The bombing of the army


The peace in Colombia is fragile. According to the NGO Indepaz, since the 2016 peace agreement more than 200 ex-guerrillas and nearly 1,000 activists have been murdered. Caguán, the region where Paciolla was working, is one of the most dangerous areas: historically it has been dominated by guerrillas, who used it for drug cultivation and transport routes. Today several guerrilla groups, who have stepped back from the peace agreement, are fighting for the control of the area.

In San Vicente nobody wants to talk about Paciolla's death. A local expert, who asks to remain anonymous, suspects that it has to do with the alleged involvement of ex-guerrillas in a new illegal activity and that Paciolla may have come to know about it. However, this hypothesis has been contested by other experts and has no empiric fundament. United Nations, which accompany ex-guerrillas on their way to civilian life, do not comment on the topic.


Paciolla's acquaintances say that he has repeatedly expressed his disapproval about a troublesome issue: the forced recruitment of minors, which is still a common practice in Colombia, especially in regions accustomed to the conflict such as Caguán.

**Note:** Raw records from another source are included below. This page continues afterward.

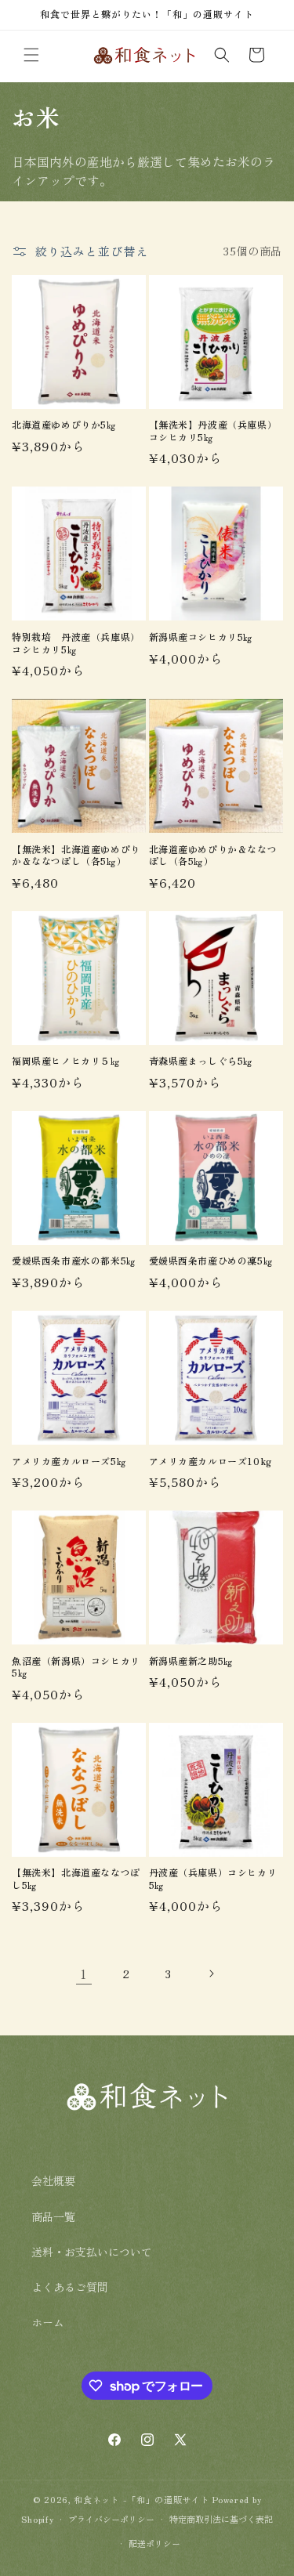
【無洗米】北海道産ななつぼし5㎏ (76, 1878)
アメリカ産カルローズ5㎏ (69, 1461)
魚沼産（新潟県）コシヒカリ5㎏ (76, 1667)
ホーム (47, 2322)
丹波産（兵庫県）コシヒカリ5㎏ (213, 1878)
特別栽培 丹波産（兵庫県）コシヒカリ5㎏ (76, 643)
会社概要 (53, 2180)
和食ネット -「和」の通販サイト (143, 2499)
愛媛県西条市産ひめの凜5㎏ (211, 1260)
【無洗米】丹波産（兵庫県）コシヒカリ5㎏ (213, 430)
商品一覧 (53, 2216)
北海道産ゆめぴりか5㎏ (64, 424)
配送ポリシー (154, 2543)
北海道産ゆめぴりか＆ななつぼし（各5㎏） (213, 855)
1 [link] (83, 1974)
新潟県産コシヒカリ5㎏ (201, 637)
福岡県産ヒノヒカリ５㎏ (66, 1061)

An event remained etched in the mind of the Italian UN agent occurred at the end of August 2019, when the Colombian army bombed a camp of dissidents in the Llanos de Yarí, about 80 kilometers southeast of San Vicente del Caguán, where children were military trained and then forcibly recruited. Various sources indicate that from 8 to 18 children died on that occasion. According to the witnesses, some of the wounded and unarmed children who survived the bombings were executed by the army, who arrived shortly after. The journalist Claudia Julieta Duque, also a friend of Paciolla, describes in the article published for "El Espectador" how horrified he was by the reticent attitude which UN displayed in that episode. Paciolla documented also other events linked to the bombing, such as the displacement of the victims' families and the murder of their relatives. Following the incident, the then Colombian defense minister was forced to resign. However, the United Nations devoted only a short paragraph to that tragic event in their quarterly report, merely calling it a "controversial air raid".


As reported by "La Repubblica", in one of the last phone calls Paciolla told his mother about a discussion with his superior. He said he got into trouble. "Mom, I have to go back to Naples, I feel dirty, I absolutely have to go take a bath in the sea of Naples." The UN do not comment on this either.

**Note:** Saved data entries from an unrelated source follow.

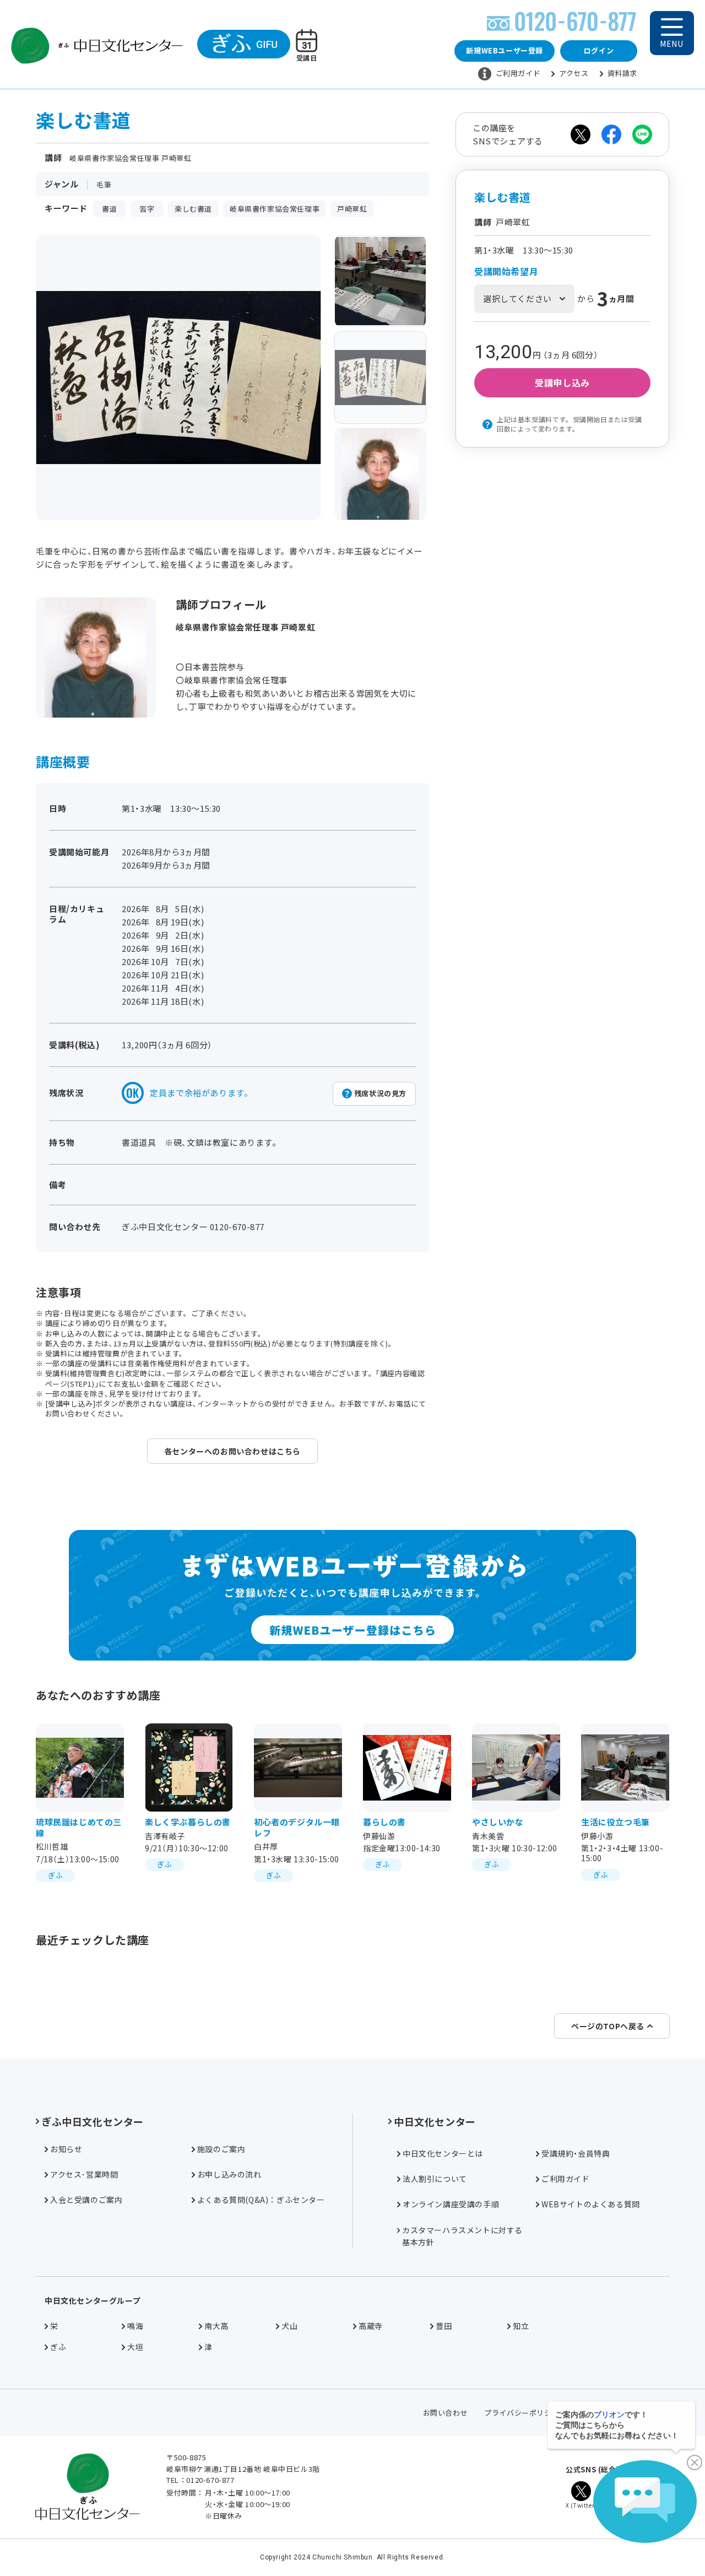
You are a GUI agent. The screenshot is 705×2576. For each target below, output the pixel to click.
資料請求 (622, 73)
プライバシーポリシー (521, 2412)
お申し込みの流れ (229, 2174)
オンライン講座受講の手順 (451, 2203)
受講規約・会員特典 (575, 2153)
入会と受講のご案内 (86, 2199)
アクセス (573, 73)
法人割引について (435, 2178)
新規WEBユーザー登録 (504, 50)
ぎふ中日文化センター (92, 2121)
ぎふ (58, 2346)
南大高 (216, 2325)
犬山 (289, 2325)
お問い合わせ (445, 2412)
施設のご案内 (221, 2148)
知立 (521, 2325)
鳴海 (135, 2325)
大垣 (135, 2346)
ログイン (599, 50)
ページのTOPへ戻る (607, 2025)
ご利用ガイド (518, 73)
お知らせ (66, 2148)
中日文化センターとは (443, 2153)
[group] (380, 281)
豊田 (444, 2325)
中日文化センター (435, 2121)
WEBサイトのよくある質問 (590, 2203)
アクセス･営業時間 (84, 2174)
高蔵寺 (371, 2325)
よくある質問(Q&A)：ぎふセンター (261, 2199)
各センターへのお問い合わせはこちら (232, 1451)
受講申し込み (562, 382)
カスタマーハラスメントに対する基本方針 (462, 2236)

Journalist Duque suspects that the discussion between Paciolla and his bosses could have triggered his "simulated suicide". Two other experts, who also demanded anonymity, believe that Paciolla's research about the bombing and forced recruitment of children may have put him in a difficult situation. His mother says:"They killed him."

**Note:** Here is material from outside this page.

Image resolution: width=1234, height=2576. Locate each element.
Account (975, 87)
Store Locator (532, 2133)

A public memorial to raise awareness


Paciolla's death is causing great indignation and sadness in Italy, especially on social media.

In the Italian Parliament an "urgent interrogation" on this case has been submitted to the Italian government. Foreign Minister Luigi Di Maio has announced that he will do his utmost to shed light on this episode. In Naples, demonstrators unrolled a banner with the photo of Paciolla on the town hall balcony. Mayor Luigi de Magistris, a former anti-corruption prosecutor and a former European parliamentarian, demanded "Truth for Mario".

Paciolla's friends are trying to further increase the political pressure. They want the Italian Ministry of Foreign Affairs to personally investigate the circumstances of his death. 60,000 people have already signed a petition. A public memorial is scheduled for the evening of July 30 in one of the parks of Naples. Paciolla's friends expect up to 1,300 participants to join the event and demand truth and justice.